---- Brano fornito
Un basic fan di Nanni Moretti (e chi non lo è in questa Penisola?) apprezza sicuramente le citazioni più o meno velate che il regista decide di inserire nel suo ultimo film – personalmente, la mia preferita è la stessa coperta, ripresa da Sogni d’oro, che il personaggio di Giovanni indossa sul divano. È anche vero che, a volte, queste citazioni finiscono per apparire un po’ troppo fini a loro stesse e ridondanti: la scena in cui Giovanna dichiara di voler scrivere una sceneggiatura con protagonista un nuotatore, mentre sta nuotando in piscina serve, sì, a ricordarci di che gran bel film sia Palombella Rossa, ma a parte quello? Moretti, qui, non fa solo i conti con il proprio cinema, ma anche con la scena cinematografica intesa in senso lato: con le ferree regole di marketing imposte da Netflix; con un gruppo di produttori sudcoreani che, alla fine della fiera, è responsabile per la realizzazione del film di Giovanni; con giovani registi, che sembrano avere una concezione di cinema completamente diversa da quella del protagonista. Addirittura arriva a fare i conti con la storia, proponendo una versione ucronica dei fatti – forse per fare i conti con quel Partito Comunista Italiano che già avevamo conosciuto dai suoi precedenti film – in un finale che ha dell’ottimismo quasi inedito al giorno d’oggi. Le parole sono importanti, ma lo sono anche i film – e questo Nanni Moretti lo sa.

“Il sol dell’avvenire” di Nanni Moretti (Credits: Fandango, Sacher Film, 01Distribution)

martino

Caro Nanni, ti ricordi quando andavi in vespa per i quartieri di Roma facendoci innamorare dei tuoi film? Che reazionario che eri, come ci piaceva quell’immagine di libertà che ci regalavi insieme alle tue massime sul cinema e sulla vita. L’altra sera vederti su quei monopattini elettrici mi ha distrutto. Mi sono sentito come se avessi visto Pepe Mujica a Miami sulla spiaggia, con il costume di Travis Scott, a far festa con Bolsonaro, è stato un colpo al cuore. Nonostante questo Il sol dell’avvenire crea un ponte tra un passato politico e cinematografico, che ricordiamo forse con troppa ingenuità e ammirazione, e il bieco presente.

Il sol dell'avvenire
(@nannimoretti_ via instagram)
--------
---- Contenuto del dataset
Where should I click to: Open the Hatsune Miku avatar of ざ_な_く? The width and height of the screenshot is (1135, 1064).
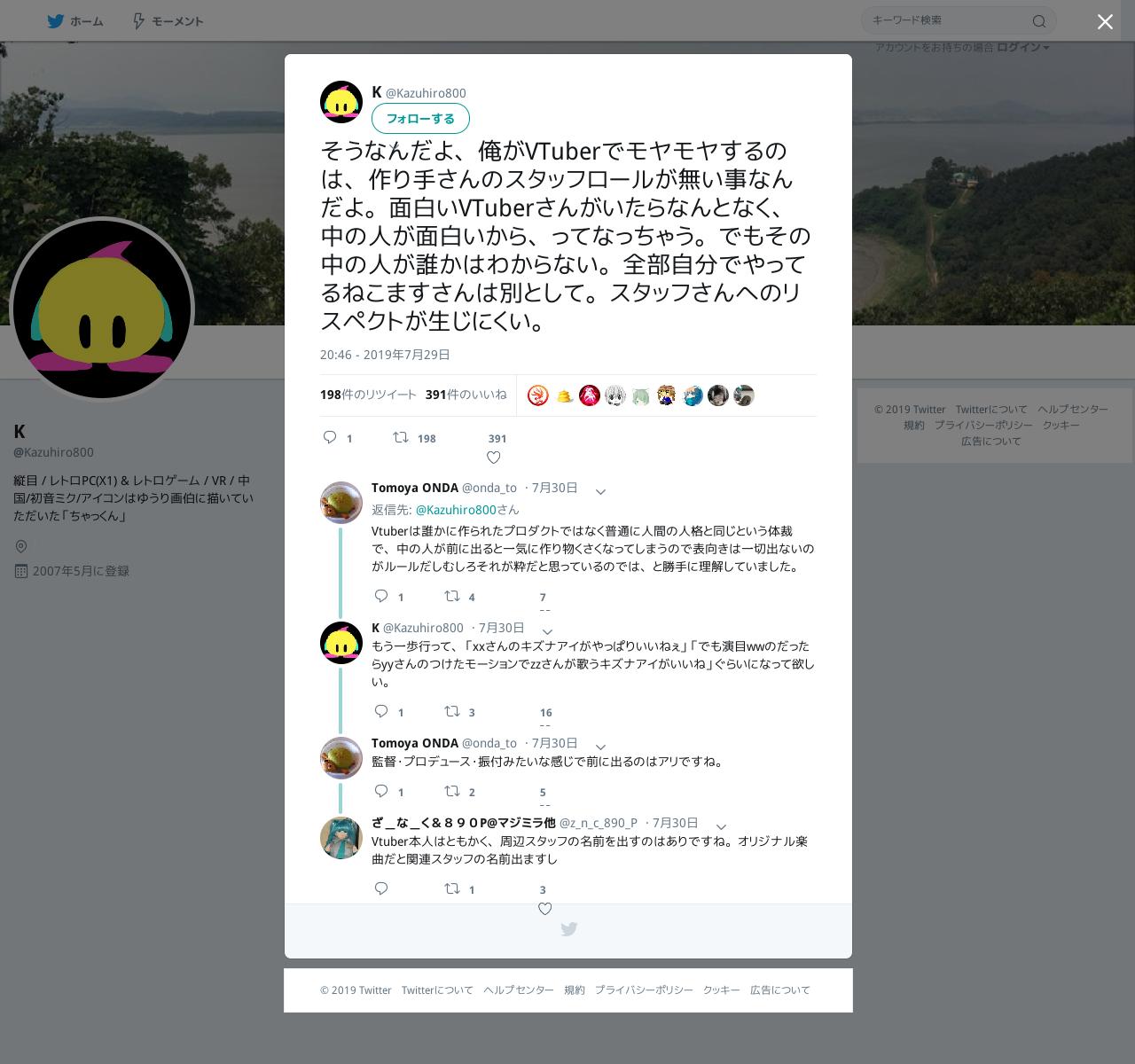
--------
### Esercizio 1
Riscriva in forma più concisa il paragrafo del brano su «Il sol dell'avvenire» che comincia con «Caro Nanni, ti ricordi», conservandone i fatti principali.
### Esercizio 2
Prosegua il brano su «Il sol dell'avvenire» a partire dall'ultima frase riportata.
Il materiale riportato è indipendente dal brano.

### Risposta scritta 1
Caro Nanni, un tempo giravi in vespa per i quartieri di Roma facendoci innamorare dei tuoi film, con un'immagine di libertà e le tue massime sul cinema e sulla vita. Vederti l'altra sera su monopattini elettrici è stato un colpo al cuore, come vedere Pepe Mujica a Miami far festa con Bolsonaro. Eppure Il sol dell'avvenire collega un passato politico e cinematografico, forse ricordato con troppa ingenuità e ammirazione, al bieco presente.

### Risposta scritta 2
L’alter ego Giovanni è un Michele Apicella cresciuto, ma non maturato, che utilizza la sua unicità non più per farci sorridere e riflettere sulla realtà circostante, ma per difendersi da questa. Questo perché i tempi sono cambiati e Giovanni è incompreso nel mondo di oggi, è cosciente di questa situazione e si difende come può, con il rituale di vedere il solito film con la moglie e la figlia, con le sue critiche alla violenza, con il convincersi che un film ogni 5 anni è troppo poco per i tempi che corrono. Anche il film che sta girando su una piccola sezione del PCI degli anni ’50 che decide, dopo i fatti di Budapest del ’56, di prende le distanze dall’Unione sovietica, non è altro che un rifugio sicuro per Giovanni, forse anche per lo stesso Nanni Moretti, visto che quelle distanze dall’URSS non furono mai prese nella storia. Il capo sezione è interpretato da Silvio Orlando, che come sempre è impeccabile. La scena del cappio dà l’idea di uno sfizio che Nanni Moretti si vuole togliere, un po’ per dare complessità al personaggio e un po’, forse, per creare uno stato di ansia che ci accompagni, anche se per poco, nel mondo di Giovanni.

Il sol dell'avvenire
“Il sol dell’avvenire” di Nanni Moretti (Credits: Fandango, Sacher Film, 01Distribution)

La crisi con la Moglie (Margherita Buy) e il distacco della figlia sono un cliché ben rodato, ma con l’universo di Nanni Moretti hanno poca assonanza ed inevitabilmente cadono nel futile, stridendo con la filmografia del regista. Il topos delle scarpe, l’amore per il nuoto, la selezione di canzoni da viaggio in macchina con gli amici e l’autoreferenzialità ci fanno sorridere come sempre e ci accompagnano lungo tutta la narrazione. Il regista omaggia Fellini con una serie di scene circensi e inserendo il finale de La dolce vita creando così un’antinomia con il Nanni Moretti che voleva staccarsi dal cinema italiano per creare un prodotto nuovo, che come abbiamo visto negli anni è stato apprezzato e premiato più in Francia e all’estero che in Italia.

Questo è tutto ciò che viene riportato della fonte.